The answer is an exact repeat of the entries below, with the pictures omitted.

Pixel coordinate grounding data
* * * * *

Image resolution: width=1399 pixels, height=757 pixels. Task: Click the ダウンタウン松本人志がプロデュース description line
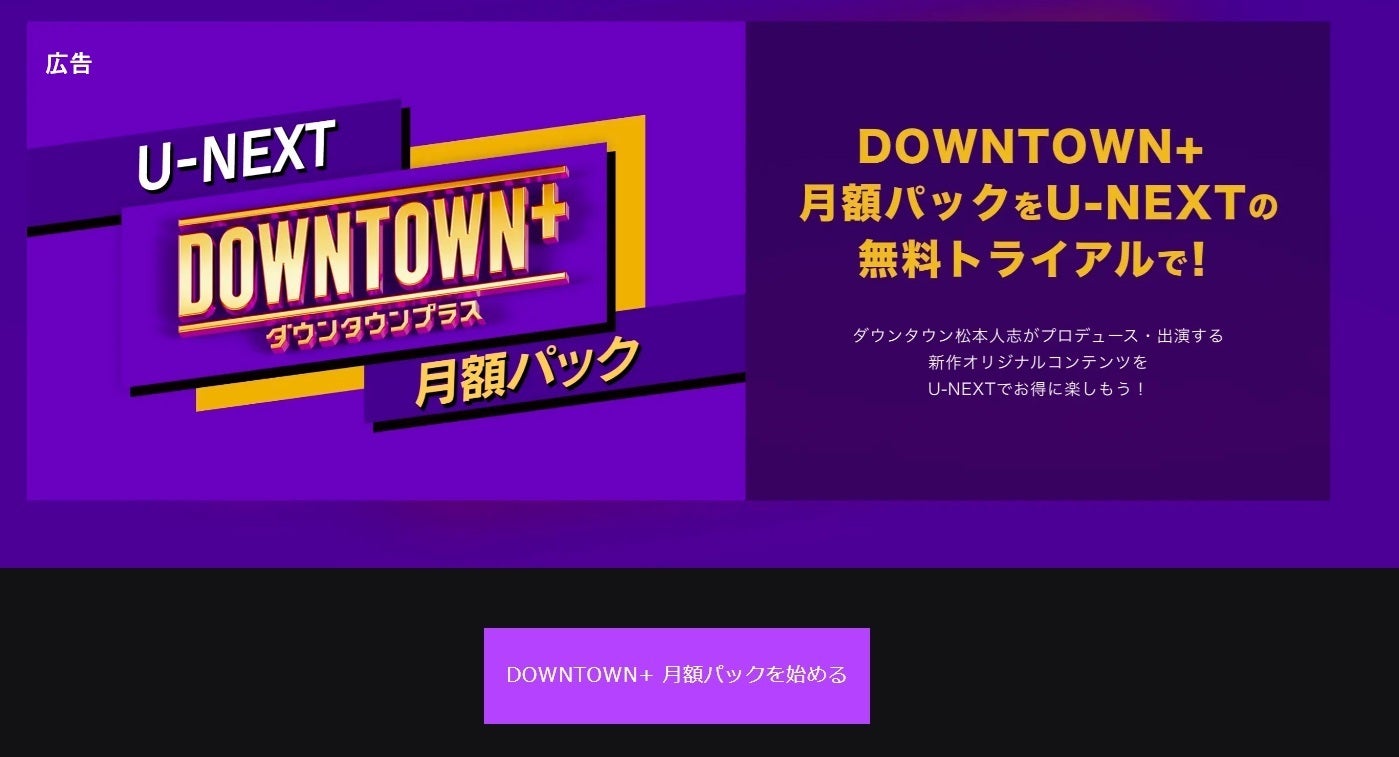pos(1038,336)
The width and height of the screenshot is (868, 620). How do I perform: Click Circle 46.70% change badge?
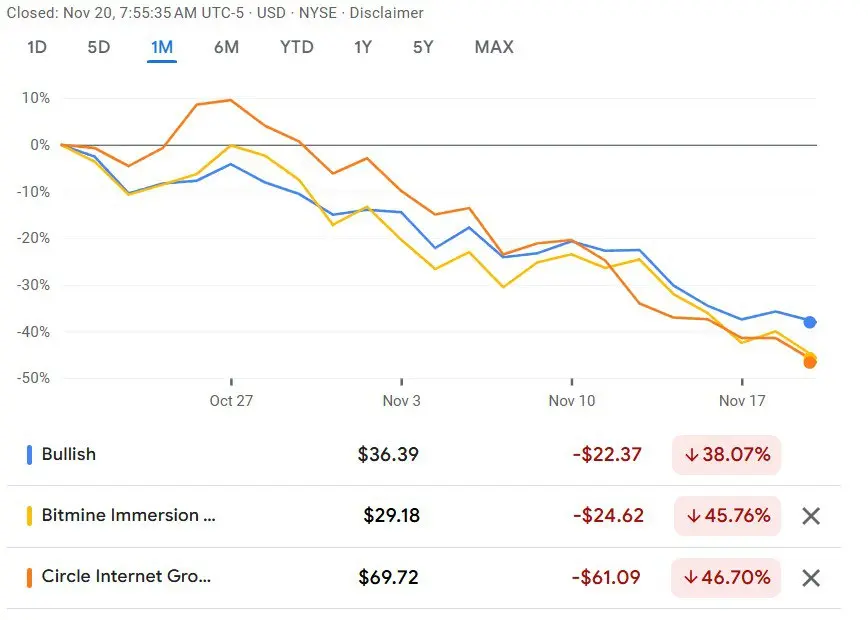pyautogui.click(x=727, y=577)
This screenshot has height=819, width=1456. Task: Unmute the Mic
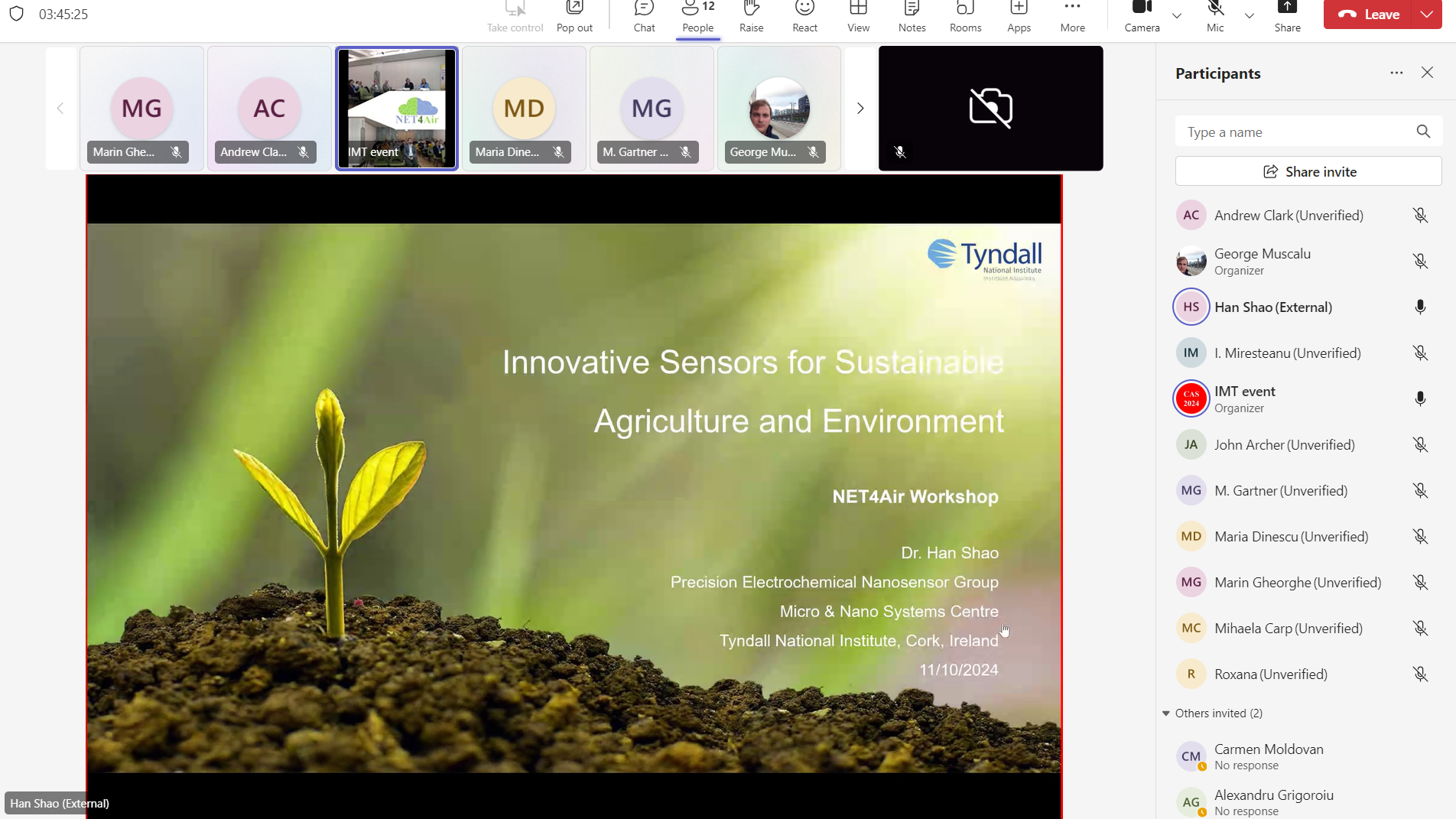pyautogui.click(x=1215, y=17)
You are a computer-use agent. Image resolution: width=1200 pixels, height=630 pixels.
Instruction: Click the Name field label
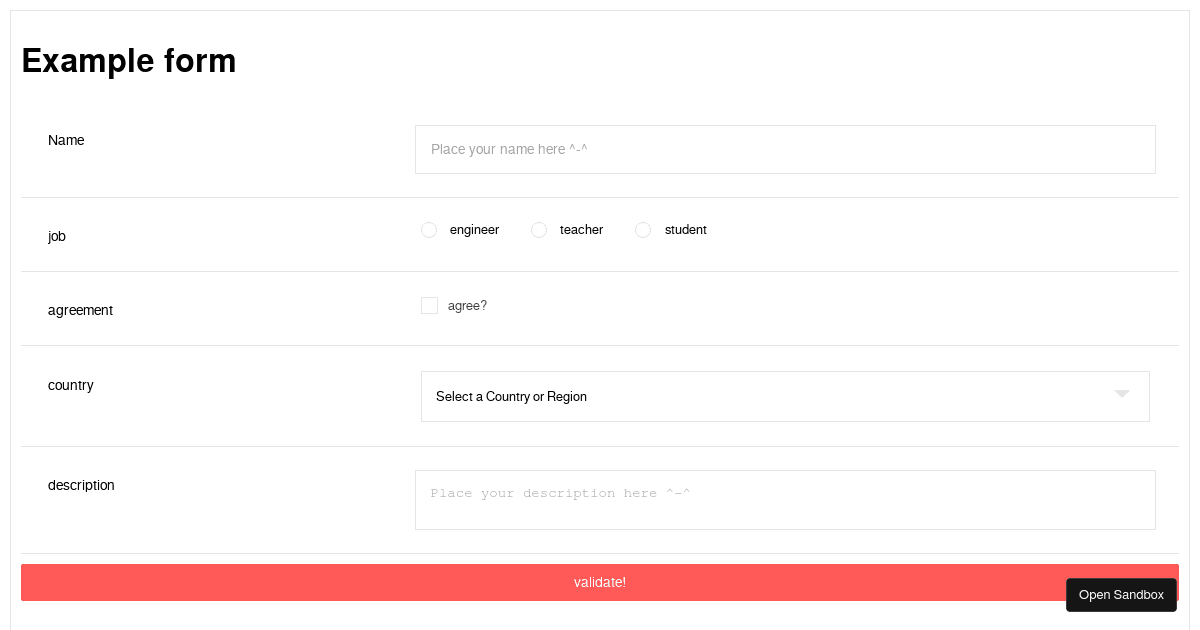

* * * * *

▸ Answer box:
Image resolution: width=1399 pixels, height=757 pixels. Task: Click the ダウンタウン松本人志がプロデュース description line
pos(1038,336)
The width and height of the screenshot is (868, 620). How do I perform: Click Circle 46.70% change badge?
pyautogui.click(x=727, y=577)
This screenshot has height=819, width=1456. Task: Unmute the Mic
pyautogui.click(x=1215, y=17)
You are a computer-use agent. Image resolution: width=1200 pixels, height=630 pixels.
Instruction: Click the Name field label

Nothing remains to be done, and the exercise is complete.